Lord Charles Cornwallis
Charles Cornwallis

Cornwallis vs. Washington

Cornwallis may have opposed British taxation policies, but he did not support an open rebellion. In 1775, he was sent to America to squash the American Revolution. He first sailed to South Carolina in May 1776, where he took part in the failed campaign to take Fort Moultrie in Charleston. He then joined General William Howe in New York. His New York campaigns were highly successful. He captured both Fort Lee and Long Island and drove George Washington entirely out of New York. Washington rebounded though and got the better of Cornwallis in his surprise attacks in New Jersey in the battles of Trenton and Princeton in December 1776 and January 1777. His duel with Washington shifted to Pennsylvania, and Cornwallis won at both the Battle of Brandywine and the Battle of Germantown in 1777. In only a two-year period, Cornwallis had managed to capture both New York and Philadelphia. In 1778, Cornwallis was promoted to second-in-command of the entire British army under Henry Clinton. In June 1778, he continued his drive against Washington and fought him to a draw at the Battle of Monmouth in New Jersey.

Jemima Cornwallis
Jemima Cornwallis

Cornwallis in the South

In early 1779, Cornwallis got word that his wife was ill. He returned home, but his wife died in February 1779. He sadly said of her death, that it 'effectually destroyed all my hopes for happiness in this life.' After mending his domestic affairs, he returned to America in July 1779. Upon his return, he took command of the so-called 'Southern Strategy'. The idea was to shift the war to the south and especially concentrate on South Carolina. Cornwallis returned to the site of his first defeat in America, successfully capturing Charleston in May 1780 from Benjamin Clinton.
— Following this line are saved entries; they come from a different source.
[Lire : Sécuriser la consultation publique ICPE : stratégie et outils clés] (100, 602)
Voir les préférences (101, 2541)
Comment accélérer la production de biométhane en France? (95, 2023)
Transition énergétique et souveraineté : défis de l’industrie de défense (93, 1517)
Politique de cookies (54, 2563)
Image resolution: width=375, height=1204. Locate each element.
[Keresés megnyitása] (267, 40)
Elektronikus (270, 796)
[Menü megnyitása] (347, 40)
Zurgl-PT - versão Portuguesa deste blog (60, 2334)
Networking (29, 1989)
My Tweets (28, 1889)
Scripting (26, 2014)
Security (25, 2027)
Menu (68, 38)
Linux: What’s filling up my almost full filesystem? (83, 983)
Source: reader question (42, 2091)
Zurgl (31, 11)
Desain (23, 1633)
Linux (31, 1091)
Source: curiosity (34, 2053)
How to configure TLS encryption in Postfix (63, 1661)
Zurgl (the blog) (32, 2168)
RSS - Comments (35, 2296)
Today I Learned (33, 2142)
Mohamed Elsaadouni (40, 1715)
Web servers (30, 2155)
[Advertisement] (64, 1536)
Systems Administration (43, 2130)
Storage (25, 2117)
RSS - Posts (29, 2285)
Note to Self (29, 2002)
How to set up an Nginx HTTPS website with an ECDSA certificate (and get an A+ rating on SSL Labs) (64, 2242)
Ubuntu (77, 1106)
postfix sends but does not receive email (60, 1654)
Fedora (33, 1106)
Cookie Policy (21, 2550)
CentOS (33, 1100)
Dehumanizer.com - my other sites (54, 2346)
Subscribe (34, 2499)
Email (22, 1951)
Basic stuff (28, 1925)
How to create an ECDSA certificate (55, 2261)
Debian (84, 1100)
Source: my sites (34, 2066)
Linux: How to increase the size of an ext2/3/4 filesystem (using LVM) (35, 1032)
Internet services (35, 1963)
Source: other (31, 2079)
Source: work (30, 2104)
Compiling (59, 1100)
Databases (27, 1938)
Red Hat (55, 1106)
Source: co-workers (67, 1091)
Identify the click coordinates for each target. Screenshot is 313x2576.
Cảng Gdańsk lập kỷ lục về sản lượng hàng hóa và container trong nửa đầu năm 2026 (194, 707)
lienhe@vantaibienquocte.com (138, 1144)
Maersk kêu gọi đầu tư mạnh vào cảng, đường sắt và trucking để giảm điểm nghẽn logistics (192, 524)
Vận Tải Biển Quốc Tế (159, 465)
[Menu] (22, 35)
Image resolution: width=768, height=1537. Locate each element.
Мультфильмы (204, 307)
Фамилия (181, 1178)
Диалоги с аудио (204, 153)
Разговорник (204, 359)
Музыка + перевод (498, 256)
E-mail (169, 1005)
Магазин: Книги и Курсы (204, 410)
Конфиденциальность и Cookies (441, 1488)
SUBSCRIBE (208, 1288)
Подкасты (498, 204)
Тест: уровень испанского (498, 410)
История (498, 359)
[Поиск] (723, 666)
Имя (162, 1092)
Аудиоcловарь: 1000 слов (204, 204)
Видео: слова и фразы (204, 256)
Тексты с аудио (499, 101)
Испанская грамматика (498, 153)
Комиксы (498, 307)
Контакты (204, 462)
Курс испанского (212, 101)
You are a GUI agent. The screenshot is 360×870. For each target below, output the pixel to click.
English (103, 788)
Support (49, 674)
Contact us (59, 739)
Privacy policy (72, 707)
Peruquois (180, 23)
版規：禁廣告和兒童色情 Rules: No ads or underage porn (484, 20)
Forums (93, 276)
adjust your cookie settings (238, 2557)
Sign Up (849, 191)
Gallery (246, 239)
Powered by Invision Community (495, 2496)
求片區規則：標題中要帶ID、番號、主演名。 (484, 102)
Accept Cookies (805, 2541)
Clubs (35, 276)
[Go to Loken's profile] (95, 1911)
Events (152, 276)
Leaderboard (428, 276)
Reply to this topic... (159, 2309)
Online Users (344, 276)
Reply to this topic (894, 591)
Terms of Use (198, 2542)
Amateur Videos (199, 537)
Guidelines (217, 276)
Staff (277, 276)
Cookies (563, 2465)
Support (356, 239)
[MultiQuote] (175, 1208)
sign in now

In August 1780, he beat Horatio Gates in the Battle of Camden and in March 1781, he defeated Nathanial Greene at the Battle of Guilford Courthouse in North Carolina. Despite winning repeated battles, Cornwallis could not win the war as this letter written to one of his generals illustrates: 'I have sent out everybody that I could engage to go, but the friends here are so timid & stupid that I can get no intelligence.' The point of this exchange is that he felt he could not trust the locals to provide accurate intelligence.

Cornwallis at Yorktown

Despite his penchant for victory, his success did not translate into total victory, and Cornwallis shifted his forces to the Virginia peninsula. This turned out to be a disaster. He was boxed in by land by his old nemesis George Washington and French General Comte de Rochambeau and by French naval forces under French Admiral Comte de Grasse offshore. The Battle of Yorktown was a disaster for the British. Cornwallis surrendered over 7,000 troops. Humiliated, Cornwallis did not appear at the surrender ceremony on October 19, 1781. He rather had General Charles O'Hara give his ceremonial sword to Washington and so in return, Washington refused to take the sword but had his second-in-command General Benjamin Lincoln take it on his behalf. After this, Cornwallis returned to England where a war of words between generals took place over who was to blame for the loss of the American colonies. Cornwallis, however, did not suffer from this.